With several Euro zone nations on the verge of default and debt restructuring negotiations making little progress the obvious question for international investors is not if but when the Euro zone will end. A closer look at the Euro’s global role in financial markets will not only lower expectations of a complete break up it will also make it very undesirable for the U.S. in the short to intermediate term.

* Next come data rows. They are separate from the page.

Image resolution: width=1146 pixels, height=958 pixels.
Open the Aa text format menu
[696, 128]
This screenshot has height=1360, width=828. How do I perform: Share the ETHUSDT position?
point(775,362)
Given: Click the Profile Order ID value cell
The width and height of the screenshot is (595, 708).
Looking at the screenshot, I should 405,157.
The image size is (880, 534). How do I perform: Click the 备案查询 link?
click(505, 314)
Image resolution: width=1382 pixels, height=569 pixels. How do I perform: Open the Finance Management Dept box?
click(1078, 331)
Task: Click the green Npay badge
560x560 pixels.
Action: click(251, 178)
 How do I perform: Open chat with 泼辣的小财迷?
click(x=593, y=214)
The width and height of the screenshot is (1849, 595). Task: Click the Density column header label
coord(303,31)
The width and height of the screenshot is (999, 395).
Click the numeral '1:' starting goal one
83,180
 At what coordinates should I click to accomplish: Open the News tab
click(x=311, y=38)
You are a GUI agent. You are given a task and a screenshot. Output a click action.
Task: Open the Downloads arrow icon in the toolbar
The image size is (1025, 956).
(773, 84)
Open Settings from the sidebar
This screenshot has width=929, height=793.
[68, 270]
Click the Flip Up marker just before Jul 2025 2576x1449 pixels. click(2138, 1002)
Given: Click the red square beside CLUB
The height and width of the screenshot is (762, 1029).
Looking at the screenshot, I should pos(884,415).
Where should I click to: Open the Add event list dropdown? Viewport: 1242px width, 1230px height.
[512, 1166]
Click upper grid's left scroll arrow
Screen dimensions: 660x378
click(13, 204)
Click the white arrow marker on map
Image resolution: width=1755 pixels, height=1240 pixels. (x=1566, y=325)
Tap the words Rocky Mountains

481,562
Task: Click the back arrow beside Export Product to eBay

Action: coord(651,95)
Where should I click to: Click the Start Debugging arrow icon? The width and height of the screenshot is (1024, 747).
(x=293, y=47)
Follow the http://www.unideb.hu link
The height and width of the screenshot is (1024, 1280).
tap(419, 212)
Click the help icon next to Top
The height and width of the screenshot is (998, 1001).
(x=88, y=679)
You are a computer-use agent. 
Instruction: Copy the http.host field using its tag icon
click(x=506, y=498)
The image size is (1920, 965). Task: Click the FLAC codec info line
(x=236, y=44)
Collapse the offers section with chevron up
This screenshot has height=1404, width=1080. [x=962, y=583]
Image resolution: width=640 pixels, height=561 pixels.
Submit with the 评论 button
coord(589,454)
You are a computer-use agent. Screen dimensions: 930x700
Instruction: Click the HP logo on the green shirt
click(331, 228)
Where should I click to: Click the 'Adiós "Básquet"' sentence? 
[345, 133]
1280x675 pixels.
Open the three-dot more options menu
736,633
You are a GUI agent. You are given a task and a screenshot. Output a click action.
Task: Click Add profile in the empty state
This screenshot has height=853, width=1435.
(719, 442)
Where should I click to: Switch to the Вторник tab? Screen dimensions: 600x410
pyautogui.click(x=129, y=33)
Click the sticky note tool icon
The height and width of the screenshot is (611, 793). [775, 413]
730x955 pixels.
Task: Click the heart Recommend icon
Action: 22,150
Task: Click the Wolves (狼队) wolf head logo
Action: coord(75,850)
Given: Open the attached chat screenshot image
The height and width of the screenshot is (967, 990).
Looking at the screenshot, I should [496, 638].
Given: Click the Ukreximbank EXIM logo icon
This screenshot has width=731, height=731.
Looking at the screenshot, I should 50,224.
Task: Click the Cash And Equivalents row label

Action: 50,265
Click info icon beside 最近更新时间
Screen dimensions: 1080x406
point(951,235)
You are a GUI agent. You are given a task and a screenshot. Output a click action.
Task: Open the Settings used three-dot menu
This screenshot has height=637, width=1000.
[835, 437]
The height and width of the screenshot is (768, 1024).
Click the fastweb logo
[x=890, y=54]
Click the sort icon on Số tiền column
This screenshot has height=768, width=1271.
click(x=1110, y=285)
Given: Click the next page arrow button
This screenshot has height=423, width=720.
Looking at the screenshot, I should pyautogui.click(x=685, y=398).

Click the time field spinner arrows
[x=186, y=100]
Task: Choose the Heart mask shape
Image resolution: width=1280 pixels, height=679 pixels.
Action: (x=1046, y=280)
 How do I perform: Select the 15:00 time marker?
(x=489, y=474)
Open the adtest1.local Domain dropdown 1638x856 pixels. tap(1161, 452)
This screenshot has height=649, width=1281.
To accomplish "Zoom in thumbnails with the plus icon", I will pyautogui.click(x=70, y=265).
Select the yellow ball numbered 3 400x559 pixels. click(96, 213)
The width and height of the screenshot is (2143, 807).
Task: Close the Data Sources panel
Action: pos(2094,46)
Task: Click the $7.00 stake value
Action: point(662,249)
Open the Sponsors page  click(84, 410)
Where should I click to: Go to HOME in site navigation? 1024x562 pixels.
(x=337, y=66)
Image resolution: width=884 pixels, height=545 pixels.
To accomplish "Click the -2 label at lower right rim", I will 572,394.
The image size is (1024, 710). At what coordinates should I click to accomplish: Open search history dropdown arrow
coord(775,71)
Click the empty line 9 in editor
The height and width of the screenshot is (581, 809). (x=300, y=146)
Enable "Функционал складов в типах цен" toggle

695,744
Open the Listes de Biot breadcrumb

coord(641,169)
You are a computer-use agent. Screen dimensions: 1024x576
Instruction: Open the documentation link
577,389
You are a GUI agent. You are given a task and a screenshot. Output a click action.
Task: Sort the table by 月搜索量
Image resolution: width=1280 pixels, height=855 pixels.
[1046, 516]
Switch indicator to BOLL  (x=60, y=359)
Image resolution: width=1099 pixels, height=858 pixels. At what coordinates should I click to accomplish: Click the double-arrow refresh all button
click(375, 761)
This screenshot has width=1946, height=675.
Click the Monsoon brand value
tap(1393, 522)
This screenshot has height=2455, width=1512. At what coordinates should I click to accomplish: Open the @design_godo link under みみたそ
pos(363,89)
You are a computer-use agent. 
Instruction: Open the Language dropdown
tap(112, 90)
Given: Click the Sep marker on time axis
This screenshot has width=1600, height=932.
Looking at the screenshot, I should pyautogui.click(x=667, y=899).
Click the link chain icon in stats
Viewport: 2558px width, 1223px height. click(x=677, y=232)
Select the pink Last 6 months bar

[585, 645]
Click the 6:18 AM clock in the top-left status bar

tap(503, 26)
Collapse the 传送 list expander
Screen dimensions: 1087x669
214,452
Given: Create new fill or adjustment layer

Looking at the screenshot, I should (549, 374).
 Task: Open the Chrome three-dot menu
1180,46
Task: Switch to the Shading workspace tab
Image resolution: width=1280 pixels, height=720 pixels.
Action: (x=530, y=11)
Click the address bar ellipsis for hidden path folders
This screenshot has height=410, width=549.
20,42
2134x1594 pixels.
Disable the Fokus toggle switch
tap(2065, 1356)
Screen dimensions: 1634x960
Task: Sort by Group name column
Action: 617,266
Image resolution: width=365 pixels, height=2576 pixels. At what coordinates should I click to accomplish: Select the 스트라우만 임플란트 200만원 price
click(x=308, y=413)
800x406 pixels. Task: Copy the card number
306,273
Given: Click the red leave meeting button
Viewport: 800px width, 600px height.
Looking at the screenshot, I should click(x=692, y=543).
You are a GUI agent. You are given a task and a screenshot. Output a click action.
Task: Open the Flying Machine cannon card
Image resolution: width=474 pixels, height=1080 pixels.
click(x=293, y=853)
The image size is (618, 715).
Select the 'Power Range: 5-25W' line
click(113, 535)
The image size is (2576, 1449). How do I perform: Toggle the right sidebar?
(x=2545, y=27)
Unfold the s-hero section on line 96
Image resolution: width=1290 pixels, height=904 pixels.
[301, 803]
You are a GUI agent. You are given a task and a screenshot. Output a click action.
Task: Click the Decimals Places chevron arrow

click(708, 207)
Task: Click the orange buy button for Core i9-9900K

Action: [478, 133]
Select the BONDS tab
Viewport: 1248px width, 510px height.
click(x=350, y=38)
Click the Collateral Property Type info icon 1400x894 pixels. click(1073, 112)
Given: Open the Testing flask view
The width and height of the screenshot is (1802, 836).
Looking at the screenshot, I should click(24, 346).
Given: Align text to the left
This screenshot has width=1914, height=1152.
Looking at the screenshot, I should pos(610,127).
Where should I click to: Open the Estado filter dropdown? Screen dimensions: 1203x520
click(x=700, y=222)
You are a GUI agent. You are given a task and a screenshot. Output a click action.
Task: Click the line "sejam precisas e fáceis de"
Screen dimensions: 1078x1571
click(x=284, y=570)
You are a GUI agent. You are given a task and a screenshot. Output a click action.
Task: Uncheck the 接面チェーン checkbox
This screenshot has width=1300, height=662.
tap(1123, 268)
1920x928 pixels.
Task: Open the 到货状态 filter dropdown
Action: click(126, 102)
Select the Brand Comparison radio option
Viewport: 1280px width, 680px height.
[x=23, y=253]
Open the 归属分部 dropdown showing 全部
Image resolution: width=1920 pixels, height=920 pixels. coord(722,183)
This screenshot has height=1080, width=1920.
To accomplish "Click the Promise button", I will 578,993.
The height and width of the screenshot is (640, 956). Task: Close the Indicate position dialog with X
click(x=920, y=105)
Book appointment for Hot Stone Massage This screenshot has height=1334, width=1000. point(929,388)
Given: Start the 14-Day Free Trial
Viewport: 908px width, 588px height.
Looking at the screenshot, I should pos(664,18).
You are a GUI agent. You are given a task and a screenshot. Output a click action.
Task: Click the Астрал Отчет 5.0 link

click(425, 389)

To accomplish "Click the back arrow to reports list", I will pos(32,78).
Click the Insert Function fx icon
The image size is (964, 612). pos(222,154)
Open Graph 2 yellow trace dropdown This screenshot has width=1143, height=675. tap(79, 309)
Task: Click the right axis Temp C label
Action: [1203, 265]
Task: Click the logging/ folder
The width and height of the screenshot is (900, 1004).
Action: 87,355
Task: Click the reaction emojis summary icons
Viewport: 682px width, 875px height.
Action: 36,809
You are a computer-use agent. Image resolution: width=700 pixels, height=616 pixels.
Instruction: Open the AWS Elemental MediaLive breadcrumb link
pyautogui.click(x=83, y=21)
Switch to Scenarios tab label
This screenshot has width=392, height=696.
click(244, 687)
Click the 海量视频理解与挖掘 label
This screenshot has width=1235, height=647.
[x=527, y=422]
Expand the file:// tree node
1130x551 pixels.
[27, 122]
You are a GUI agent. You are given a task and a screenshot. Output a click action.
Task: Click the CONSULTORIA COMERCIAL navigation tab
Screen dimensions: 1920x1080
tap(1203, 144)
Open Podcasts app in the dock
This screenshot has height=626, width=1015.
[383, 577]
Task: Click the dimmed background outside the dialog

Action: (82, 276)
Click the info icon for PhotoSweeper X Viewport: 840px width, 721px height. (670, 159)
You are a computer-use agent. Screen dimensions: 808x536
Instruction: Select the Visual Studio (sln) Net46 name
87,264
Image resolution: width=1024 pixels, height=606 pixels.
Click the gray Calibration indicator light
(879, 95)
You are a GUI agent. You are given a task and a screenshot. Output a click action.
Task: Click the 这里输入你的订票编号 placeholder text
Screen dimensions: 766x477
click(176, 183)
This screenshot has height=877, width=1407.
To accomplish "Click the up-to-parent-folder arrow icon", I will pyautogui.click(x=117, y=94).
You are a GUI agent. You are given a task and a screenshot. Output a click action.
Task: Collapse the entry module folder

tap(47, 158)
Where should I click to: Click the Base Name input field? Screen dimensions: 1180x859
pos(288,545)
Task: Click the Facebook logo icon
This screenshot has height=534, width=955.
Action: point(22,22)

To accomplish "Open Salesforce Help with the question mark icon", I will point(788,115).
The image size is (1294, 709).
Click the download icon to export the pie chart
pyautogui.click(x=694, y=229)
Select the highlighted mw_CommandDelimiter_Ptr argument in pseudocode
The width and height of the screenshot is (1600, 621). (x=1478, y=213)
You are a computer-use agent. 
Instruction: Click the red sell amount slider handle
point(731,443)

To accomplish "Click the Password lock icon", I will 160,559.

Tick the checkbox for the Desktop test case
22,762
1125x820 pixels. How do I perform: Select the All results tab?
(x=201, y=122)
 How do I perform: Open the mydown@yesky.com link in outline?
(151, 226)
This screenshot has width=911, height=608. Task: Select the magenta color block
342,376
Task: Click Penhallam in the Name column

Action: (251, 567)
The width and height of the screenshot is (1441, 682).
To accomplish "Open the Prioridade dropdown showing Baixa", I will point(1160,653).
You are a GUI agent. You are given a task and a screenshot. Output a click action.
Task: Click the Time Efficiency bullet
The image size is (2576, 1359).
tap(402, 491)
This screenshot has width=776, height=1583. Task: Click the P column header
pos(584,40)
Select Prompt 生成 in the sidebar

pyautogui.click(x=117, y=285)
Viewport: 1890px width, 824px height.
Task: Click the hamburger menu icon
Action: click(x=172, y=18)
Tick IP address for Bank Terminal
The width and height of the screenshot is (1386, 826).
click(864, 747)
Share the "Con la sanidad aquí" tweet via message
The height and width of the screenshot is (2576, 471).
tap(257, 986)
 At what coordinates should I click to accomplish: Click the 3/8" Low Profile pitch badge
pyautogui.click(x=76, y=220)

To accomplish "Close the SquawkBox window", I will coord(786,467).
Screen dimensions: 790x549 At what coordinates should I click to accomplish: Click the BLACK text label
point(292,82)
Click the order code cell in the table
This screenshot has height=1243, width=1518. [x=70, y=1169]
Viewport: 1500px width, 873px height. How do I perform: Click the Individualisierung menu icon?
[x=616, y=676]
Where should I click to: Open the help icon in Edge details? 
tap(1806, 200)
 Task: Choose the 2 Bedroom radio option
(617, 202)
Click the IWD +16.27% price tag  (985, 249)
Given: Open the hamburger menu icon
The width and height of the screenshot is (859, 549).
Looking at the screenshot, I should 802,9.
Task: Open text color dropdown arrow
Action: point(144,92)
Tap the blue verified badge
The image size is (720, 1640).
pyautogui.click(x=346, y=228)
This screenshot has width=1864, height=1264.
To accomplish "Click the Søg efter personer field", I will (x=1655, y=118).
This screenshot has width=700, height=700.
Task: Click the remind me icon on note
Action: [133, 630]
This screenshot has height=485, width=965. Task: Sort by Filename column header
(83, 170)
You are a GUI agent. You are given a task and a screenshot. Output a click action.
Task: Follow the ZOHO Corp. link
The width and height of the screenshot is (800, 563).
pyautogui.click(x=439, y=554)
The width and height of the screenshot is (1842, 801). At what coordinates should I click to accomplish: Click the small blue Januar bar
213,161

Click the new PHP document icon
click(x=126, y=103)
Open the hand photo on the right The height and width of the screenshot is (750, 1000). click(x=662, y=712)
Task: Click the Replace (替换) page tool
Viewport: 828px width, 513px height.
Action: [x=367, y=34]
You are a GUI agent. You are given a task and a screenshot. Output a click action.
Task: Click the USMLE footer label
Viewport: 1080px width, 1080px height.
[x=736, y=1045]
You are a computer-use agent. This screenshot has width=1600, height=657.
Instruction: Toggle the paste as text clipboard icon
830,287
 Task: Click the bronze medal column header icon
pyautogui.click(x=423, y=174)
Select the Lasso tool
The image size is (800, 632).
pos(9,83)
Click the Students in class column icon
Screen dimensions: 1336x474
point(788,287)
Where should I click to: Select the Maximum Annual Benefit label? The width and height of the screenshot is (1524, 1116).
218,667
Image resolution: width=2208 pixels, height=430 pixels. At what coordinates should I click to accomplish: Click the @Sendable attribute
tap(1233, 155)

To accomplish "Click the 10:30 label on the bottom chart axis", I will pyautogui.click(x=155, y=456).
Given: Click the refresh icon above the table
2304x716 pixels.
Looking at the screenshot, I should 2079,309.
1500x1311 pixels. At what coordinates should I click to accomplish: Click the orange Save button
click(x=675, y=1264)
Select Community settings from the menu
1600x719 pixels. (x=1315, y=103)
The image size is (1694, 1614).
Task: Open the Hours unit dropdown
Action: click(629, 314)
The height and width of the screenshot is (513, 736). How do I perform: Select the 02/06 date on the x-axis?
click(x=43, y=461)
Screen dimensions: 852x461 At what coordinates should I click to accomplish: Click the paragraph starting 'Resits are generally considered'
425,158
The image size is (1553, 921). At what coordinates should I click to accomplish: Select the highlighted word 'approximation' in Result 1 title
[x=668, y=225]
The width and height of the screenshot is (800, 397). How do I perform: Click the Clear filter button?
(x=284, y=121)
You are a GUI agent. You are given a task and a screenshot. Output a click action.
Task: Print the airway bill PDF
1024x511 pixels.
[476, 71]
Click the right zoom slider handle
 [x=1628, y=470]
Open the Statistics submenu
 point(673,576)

Why would the U.S. be hurt by a Euro zone collapse? As the Euro is currently the only alternative to the USD  as a world currency a collapse of the Euro would cause a massive inflow into USD causing a rapid increase in its trade weighted value hurting U.S. exports and endangering a fragile U.S. recovery. In addition financing rates for the lower rated Euro zone nations would skyrocket causing a deep recession in Europe and spreading an unwelcome economic shockwave around the globe. But a Euro zone collapse may also be good for the U.S. The USD would retake its role as the world’s sole reserve currency reasserting America’s unchallenged monetary supremacy. In addition the inflow of foreign money into the Greenback would not only offer free financing for our trade deficit it would also bring down Treasury yields to near zero making the cost of financing a 15 Trillion dollar debt a lot cheaper. But how likely is a Euro zone collapse and what exactly will happen if the currency were to vanish?



Outside the U.S. nothing qualifies more as “too big to fail” than the Euro and the statistics are overwhelming:

1)      The Euro currency has captured a 25% market share of the world’s Central bank reserves compared with 60% for the USD. Central Bank holdings are widely regarded as an indication of a currency’s global importance and financing role. The chart below demonstrates that despite the Euro crisis the USD’s share has been slowly eroding at the benefit of the Euro since its 1999 introduction in the global markets.

2)      Other statistics portray a similar picture. The Size of the U.S. GDP was 14.5 Trillion USD in 2010 compared to 13.7 Trillion USD for the Euro zone*.  The stock of Euro denominated securities outstanding in the international markets (excluding domestic issuance of debt) at constant exchange rates was 32.2% in 2010 compared to 44.2% for the USD.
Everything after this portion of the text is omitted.